* Task to carry out
From the data that follows, print exactly the lines starting at the one containing "The width and height of the screenshot is (1568, 524)." and ending at the one containing "Click the 下載"; include both of them and nothing more.

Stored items
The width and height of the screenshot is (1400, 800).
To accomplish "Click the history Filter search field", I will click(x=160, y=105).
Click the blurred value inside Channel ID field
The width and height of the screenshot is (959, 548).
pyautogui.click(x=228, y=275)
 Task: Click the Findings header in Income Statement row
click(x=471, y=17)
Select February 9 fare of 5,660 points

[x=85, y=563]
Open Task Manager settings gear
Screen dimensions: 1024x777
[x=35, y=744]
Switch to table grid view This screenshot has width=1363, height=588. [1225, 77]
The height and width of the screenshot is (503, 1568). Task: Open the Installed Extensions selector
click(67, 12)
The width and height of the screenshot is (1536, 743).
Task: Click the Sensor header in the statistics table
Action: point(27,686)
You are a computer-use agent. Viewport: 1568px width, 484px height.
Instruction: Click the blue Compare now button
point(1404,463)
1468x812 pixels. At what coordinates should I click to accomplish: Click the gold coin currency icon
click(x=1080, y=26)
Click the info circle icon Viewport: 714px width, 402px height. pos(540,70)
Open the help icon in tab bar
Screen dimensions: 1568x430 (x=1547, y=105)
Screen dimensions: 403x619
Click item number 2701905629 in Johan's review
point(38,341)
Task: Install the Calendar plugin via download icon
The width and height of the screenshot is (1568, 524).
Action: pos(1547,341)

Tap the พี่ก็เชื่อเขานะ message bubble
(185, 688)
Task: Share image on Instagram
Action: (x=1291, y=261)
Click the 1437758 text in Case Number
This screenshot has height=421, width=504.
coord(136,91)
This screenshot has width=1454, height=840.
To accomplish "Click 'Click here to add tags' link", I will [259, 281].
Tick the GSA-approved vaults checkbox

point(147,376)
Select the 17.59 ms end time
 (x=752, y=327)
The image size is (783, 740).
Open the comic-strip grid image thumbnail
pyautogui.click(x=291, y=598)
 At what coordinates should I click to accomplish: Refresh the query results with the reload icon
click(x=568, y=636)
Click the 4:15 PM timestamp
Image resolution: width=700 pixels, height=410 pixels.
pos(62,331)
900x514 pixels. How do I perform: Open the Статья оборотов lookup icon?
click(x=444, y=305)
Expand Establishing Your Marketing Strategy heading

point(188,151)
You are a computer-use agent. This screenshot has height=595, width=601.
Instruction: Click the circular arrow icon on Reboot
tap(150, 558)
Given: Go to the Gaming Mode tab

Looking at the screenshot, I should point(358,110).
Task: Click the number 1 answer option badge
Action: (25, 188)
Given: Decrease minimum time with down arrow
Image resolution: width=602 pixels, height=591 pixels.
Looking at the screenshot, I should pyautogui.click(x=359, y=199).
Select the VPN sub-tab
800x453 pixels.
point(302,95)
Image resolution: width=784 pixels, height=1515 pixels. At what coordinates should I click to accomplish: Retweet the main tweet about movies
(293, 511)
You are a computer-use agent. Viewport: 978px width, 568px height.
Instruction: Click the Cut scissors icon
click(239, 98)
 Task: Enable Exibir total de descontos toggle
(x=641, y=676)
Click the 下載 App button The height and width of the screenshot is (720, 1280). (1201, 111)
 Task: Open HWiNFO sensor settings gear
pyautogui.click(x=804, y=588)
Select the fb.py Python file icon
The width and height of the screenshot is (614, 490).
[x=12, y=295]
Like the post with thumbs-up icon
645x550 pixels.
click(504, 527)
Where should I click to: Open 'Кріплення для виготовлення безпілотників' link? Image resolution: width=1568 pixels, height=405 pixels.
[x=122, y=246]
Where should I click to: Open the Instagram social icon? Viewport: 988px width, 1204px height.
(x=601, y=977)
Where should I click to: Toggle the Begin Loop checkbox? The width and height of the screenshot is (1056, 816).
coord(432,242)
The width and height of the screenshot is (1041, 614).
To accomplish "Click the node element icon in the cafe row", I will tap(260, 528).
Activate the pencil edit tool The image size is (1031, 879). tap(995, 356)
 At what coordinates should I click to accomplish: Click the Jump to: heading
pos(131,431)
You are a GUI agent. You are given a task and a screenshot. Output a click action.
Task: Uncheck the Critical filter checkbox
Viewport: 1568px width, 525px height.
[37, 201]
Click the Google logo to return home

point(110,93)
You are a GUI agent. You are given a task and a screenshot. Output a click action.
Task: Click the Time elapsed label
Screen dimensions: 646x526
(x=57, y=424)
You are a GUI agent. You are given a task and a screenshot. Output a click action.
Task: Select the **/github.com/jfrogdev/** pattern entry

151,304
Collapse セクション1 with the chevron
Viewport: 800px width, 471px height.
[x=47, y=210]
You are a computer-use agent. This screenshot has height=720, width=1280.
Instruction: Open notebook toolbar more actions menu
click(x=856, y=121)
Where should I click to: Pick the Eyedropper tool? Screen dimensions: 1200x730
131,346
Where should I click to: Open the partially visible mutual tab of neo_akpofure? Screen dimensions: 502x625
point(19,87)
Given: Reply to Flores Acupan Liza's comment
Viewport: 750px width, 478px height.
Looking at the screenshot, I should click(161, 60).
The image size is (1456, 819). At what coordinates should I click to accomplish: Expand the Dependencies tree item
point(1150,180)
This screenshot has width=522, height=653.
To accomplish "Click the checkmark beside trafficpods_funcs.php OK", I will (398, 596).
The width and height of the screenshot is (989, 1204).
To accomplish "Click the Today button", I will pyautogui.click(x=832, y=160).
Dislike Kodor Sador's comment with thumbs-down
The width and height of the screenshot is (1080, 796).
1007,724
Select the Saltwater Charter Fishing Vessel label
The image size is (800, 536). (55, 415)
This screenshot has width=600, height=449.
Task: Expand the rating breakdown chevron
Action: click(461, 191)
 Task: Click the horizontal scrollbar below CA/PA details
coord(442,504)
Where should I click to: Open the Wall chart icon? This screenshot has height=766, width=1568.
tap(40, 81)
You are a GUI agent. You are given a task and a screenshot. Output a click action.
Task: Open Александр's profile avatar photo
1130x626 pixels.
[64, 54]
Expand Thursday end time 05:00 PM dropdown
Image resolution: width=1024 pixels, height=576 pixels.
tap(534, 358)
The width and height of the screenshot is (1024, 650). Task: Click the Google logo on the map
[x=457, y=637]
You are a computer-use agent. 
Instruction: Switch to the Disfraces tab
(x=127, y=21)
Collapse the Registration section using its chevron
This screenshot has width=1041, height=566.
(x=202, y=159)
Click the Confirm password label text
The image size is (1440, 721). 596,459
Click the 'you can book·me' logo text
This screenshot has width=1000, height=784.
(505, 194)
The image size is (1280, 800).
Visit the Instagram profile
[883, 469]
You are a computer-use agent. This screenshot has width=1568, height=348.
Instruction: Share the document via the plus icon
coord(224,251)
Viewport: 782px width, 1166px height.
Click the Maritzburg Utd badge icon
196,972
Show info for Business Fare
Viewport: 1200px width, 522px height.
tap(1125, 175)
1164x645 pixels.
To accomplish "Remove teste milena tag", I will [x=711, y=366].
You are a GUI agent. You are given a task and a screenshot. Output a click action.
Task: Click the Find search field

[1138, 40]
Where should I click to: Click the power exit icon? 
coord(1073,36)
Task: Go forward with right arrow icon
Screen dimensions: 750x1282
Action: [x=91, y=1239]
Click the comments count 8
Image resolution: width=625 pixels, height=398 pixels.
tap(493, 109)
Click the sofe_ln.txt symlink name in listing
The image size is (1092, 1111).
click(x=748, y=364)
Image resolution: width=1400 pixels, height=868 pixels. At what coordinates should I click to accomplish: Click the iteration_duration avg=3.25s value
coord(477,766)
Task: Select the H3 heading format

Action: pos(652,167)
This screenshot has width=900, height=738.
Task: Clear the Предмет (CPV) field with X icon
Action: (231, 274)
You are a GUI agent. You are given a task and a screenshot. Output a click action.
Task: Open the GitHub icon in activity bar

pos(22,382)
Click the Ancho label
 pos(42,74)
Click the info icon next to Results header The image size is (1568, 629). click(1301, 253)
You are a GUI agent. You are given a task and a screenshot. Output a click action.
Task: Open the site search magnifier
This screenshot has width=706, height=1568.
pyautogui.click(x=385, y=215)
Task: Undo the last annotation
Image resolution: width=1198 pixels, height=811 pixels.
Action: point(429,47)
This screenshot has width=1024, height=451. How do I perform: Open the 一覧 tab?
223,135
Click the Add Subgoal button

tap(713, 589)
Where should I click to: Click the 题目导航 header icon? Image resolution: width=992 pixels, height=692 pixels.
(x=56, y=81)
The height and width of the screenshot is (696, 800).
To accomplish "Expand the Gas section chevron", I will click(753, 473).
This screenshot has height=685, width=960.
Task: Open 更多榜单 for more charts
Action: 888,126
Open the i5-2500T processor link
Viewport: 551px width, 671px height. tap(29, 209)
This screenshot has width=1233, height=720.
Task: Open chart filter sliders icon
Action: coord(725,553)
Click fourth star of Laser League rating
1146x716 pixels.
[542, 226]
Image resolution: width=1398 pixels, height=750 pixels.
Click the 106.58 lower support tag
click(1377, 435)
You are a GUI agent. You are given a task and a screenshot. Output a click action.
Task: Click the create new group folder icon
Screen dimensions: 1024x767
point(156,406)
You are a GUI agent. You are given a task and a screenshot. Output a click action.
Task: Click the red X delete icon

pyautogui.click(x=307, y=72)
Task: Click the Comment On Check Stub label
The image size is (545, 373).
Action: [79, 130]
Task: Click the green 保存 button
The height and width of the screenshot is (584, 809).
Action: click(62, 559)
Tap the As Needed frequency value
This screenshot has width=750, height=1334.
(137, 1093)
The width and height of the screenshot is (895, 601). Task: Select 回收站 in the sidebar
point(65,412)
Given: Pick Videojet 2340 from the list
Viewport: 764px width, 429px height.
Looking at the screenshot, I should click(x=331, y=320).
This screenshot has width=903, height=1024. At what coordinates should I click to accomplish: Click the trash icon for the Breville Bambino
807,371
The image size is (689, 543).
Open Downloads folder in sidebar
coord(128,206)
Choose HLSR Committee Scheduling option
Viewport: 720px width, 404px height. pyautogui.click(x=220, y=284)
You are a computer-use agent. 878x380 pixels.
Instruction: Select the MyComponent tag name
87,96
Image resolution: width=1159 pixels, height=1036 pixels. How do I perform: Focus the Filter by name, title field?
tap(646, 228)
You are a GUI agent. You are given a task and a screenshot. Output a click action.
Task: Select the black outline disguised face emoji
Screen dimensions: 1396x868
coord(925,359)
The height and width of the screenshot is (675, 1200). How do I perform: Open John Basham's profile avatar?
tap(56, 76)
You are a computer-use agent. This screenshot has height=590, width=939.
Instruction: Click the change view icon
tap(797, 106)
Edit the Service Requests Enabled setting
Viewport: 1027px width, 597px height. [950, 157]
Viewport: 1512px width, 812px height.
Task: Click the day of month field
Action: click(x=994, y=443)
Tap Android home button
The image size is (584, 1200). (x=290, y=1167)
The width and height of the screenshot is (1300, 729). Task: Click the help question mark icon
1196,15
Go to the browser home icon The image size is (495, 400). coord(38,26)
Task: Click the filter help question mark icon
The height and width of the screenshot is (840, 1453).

* Answer box
The width and height of the screenshot is (1568, 524).
Action: pos(1547,341)

Tap the พี่ก็เชื่อเขานะ message bubble
(185, 688)
Task: Share image on Instagram
Action: (x=1291, y=261)
Click the 1437758 text in Case Number
This screenshot has height=421, width=504.
coord(136,91)
This screenshot has width=1454, height=840.
To accomplish "Click 'Click here to add tags' link", I will [259, 281].
Tick the GSA-approved vaults checkbox

point(147,376)
Select the 17.59 ms end time
 (x=752, y=327)
The image size is (783, 740).
Open the comic-strip grid image thumbnail
pyautogui.click(x=291, y=598)
 At what coordinates should I click to accomplish: Refresh the query results with the reload icon
click(x=568, y=636)
Click the 4:15 PM timestamp
Image resolution: width=700 pixels, height=410 pixels.
pos(62,331)
900x514 pixels. How do I perform: Open the Статья оборотов lookup icon?
click(x=444, y=305)
Expand Establishing Your Marketing Strategy heading

point(188,151)
You are a computer-use agent. This screenshot has height=595, width=601.
Instruction: Click the circular arrow icon on Reboot
tap(150, 558)
Given: Go to the Gaming Mode tab

Looking at the screenshot, I should point(358,110).
Task: Click the number 1 answer option badge
Action: (25, 188)
Given: Decrease minimum time with down arrow
Image resolution: width=602 pixels, height=591 pixels.
Looking at the screenshot, I should pyautogui.click(x=359, y=199).
Select the VPN sub-tab
800x453 pixels.
point(302,95)
Image resolution: width=784 pixels, height=1515 pixels. At what coordinates should I click to accomplish: Retweet the main tweet about movies
(293, 511)
You are a computer-use agent. Viewport: 978px width, 568px height.
Instruction: Click the Cut scissors icon
click(239, 98)
 Task: Enable Exibir total de descontos toggle
(x=641, y=676)
Click the 下載 App button The height and width of the screenshot is (720, 1280). (1201, 111)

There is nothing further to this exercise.